Pixel coordinate grounding data
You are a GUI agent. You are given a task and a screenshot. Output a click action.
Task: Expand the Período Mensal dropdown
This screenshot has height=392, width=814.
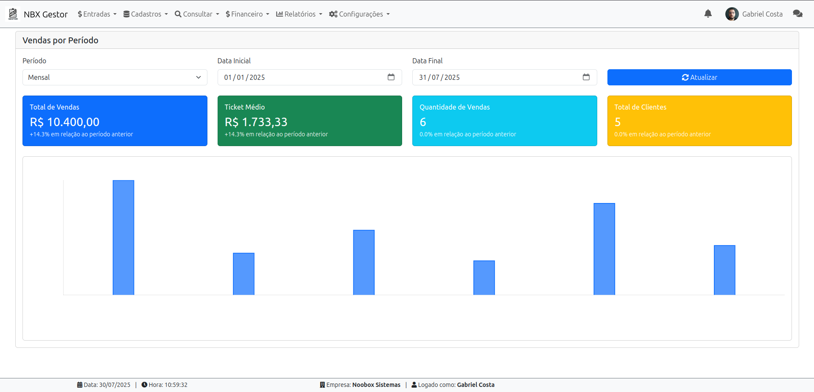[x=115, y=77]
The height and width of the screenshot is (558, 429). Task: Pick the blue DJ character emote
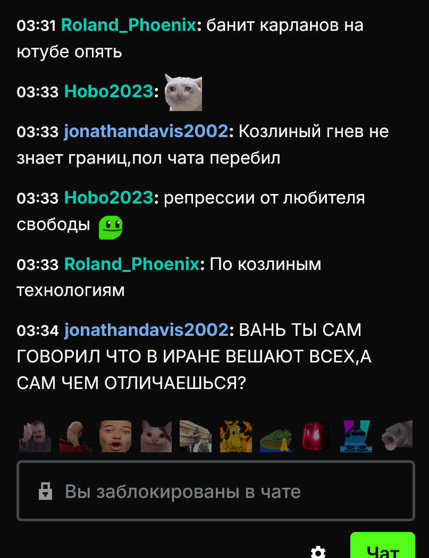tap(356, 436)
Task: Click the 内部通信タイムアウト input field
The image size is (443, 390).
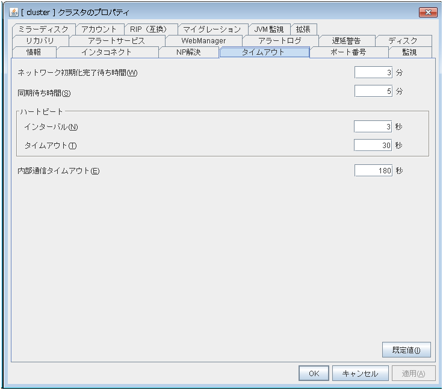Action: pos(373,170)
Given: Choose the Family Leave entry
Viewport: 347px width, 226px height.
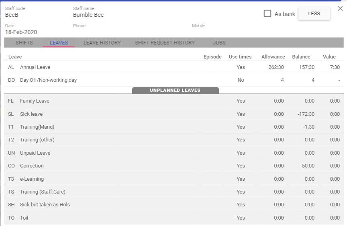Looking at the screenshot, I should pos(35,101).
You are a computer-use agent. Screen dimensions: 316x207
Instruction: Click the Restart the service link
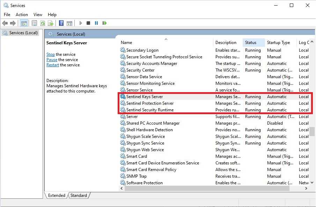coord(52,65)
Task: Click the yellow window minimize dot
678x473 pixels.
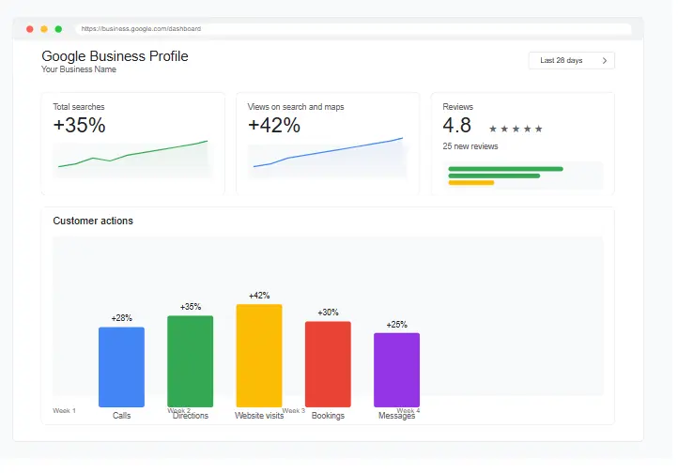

== Your goal ==
From the line containing "The height and" to the last line of the entries, copy every line exactly, including both ends, and leave out the pictures.

== Task response ==
The height and width of the screenshot is (558, 429). Task: Pick the blue DJ character emote
tap(356, 436)
Task: Click the 内部通信タイムアウト input field
The image size is (443, 390).
Action: pos(373,170)
Given: Choose the Family Leave entry
Viewport: 347px width, 226px height.
Looking at the screenshot, I should pos(35,101).
You are a computer-use agent. Screen dimensions: 316x207
Instruction: Click the Restart the service link
coord(52,65)
Task: Click the yellow window minimize dot
678x473 pixels.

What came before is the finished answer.